*Do this:* Repeat the part of the records that opens with the line containing "Where should I click to: Click" and closes with the line containing "Action: click(287, 418)", reproducing each line without change.

*Records to use:*
◆ ◆ ◆ ◆ ◆
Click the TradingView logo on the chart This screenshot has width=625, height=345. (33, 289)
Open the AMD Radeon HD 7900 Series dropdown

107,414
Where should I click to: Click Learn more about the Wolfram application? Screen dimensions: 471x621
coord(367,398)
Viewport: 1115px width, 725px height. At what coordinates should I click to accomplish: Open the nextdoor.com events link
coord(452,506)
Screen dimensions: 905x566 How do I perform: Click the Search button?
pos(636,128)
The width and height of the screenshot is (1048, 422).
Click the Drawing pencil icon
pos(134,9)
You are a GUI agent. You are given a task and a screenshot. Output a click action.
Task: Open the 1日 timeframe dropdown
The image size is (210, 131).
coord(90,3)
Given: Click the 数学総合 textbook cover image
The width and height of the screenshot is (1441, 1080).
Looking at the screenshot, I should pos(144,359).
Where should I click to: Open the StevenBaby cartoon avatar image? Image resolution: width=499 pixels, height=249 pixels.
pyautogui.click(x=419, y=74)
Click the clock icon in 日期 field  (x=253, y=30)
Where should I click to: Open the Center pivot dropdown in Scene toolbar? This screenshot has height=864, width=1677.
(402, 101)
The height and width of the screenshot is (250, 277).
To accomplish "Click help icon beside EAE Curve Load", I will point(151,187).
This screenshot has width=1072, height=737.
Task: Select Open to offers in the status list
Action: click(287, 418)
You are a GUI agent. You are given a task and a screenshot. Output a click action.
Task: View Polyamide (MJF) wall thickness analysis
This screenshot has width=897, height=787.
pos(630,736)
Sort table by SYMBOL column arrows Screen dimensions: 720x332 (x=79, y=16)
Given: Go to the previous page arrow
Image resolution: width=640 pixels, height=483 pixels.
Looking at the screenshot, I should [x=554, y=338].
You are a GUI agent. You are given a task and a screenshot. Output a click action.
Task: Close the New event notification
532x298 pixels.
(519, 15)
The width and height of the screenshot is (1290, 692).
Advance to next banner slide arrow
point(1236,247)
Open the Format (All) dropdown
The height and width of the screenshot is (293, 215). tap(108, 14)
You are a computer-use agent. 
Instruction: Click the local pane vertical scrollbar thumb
◆ ◆ ◆ ◆ ◆
*Exercise output:*
Where should I click to: Click Learn more about the Wolfram application? Screen dimensions: 471x621
coord(367,398)
Viewport: 1115px width, 725px height. At what coordinates should I click to accomplish: Open the nextdoor.com events link
coord(452,506)
Screen dimensions: 905x566 How do I perform: Click the Search button?
pos(636,128)
The width and height of the screenshot is (1048, 422).
Click the Drawing pencil icon
pos(134,9)
You are a GUI agent. You are given a task and a screenshot. Output a click action.
Task: Open the 1日 timeframe dropdown
The image size is (210, 131).
coord(90,3)
Given: Click the 数学総合 textbook cover image
The width and height of the screenshot is (1441, 1080).
Looking at the screenshot, I should pos(144,359).
Where should I click to: Open the StevenBaby cartoon avatar image? Image resolution: width=499 pixels, height=249 pixels.
pyautogui.click(x=419, y=74)
Click the clock icon in 日期 field  (x=253, y=30)
Where should I click to: Open the Center pivot dropdown in Scene toolbar? This screenshot has height=864, width=1677.
(402, 101)
The height and width of the screenshot is (250, 277).
To accomplish "Click help icon beside EAE Curve Load", I will point(151,187).
This screenshot has width=1072, height=737.
Task: Select Open to offers in the status list
Action: click(287, 418)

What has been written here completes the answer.